## What you are asked to do
Without any images, output the records below verbatim.

Excerpts from a dataset
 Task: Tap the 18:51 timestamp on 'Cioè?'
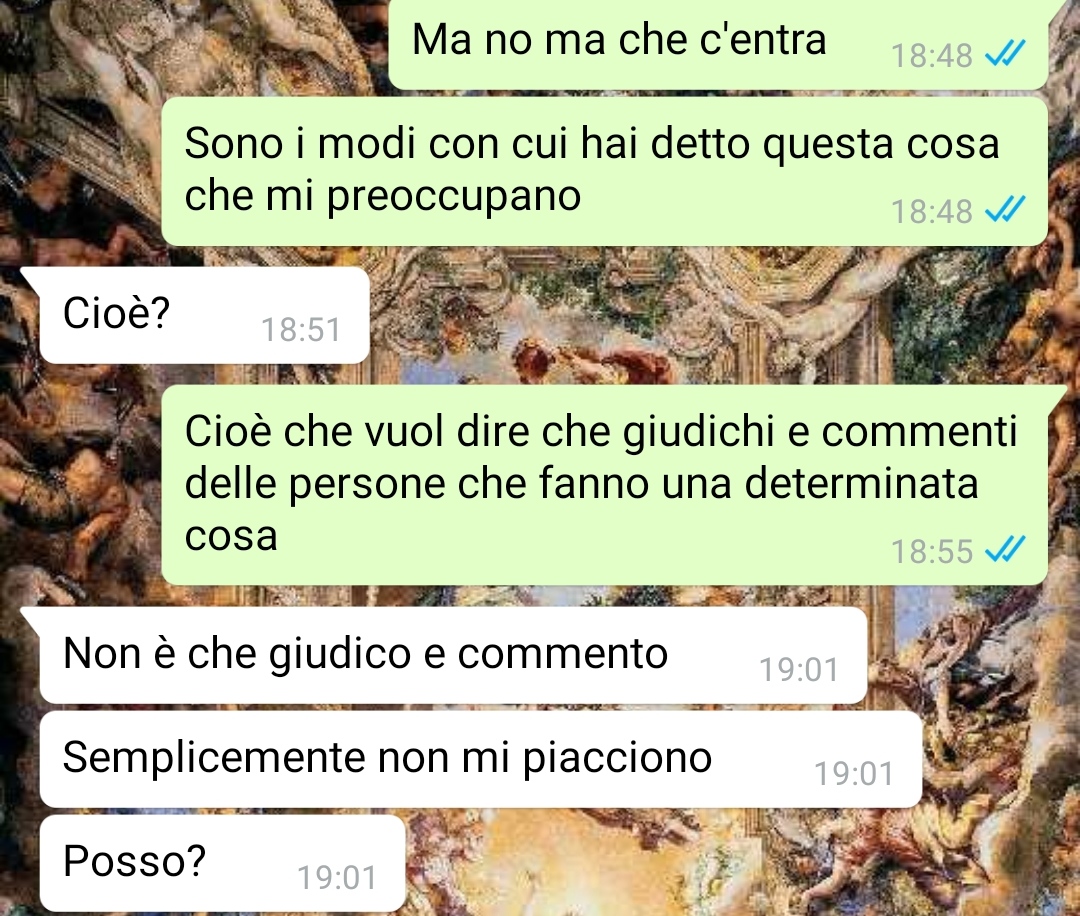pos(301,330)
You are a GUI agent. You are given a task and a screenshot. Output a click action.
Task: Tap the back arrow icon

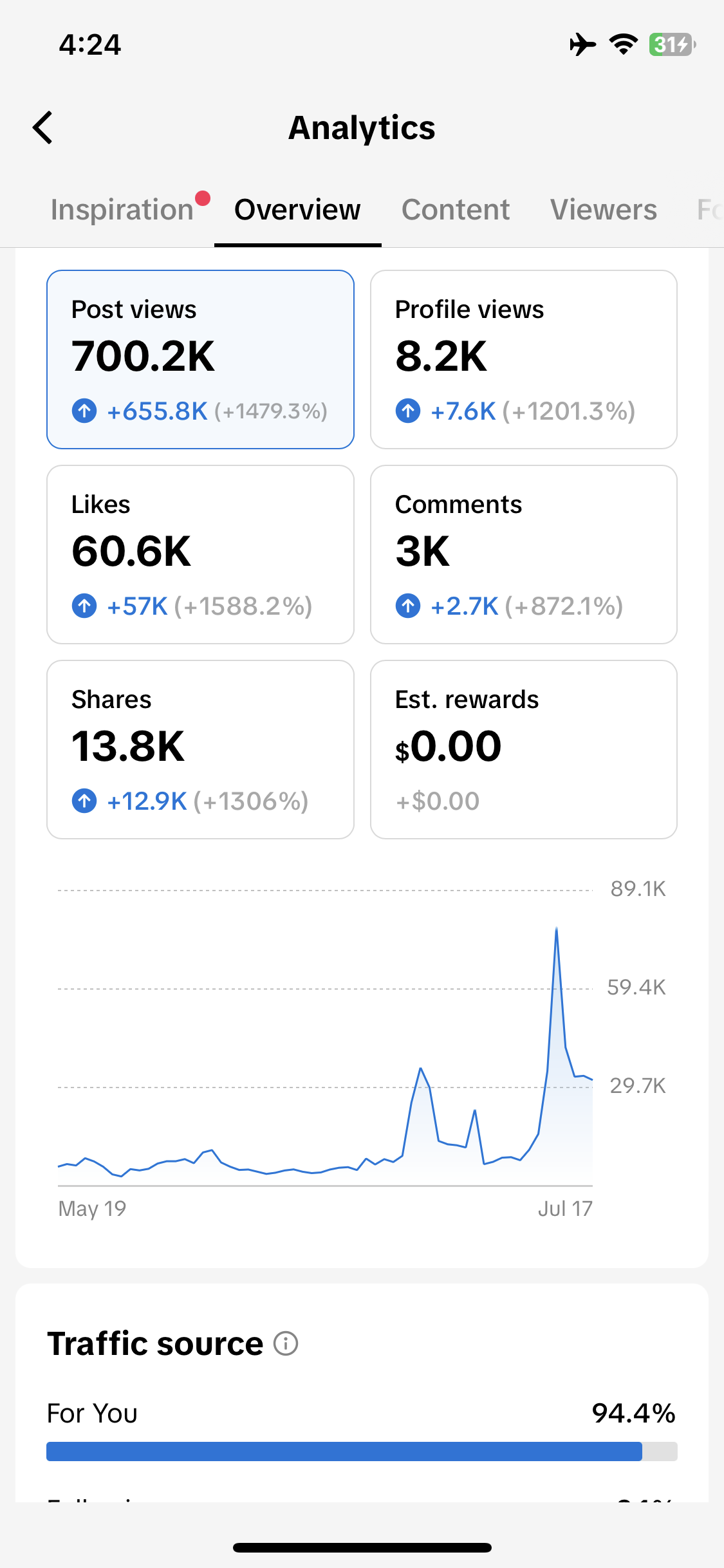pos(42,127)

## Response area
 Task: Tap the 18:51 timestamp on 'Cioè?'
pos(301,330)
You are a GUI agent. You are given a task and a screenshot. Output a click action.
Task: Tap the back arrow icon

pos(42,127)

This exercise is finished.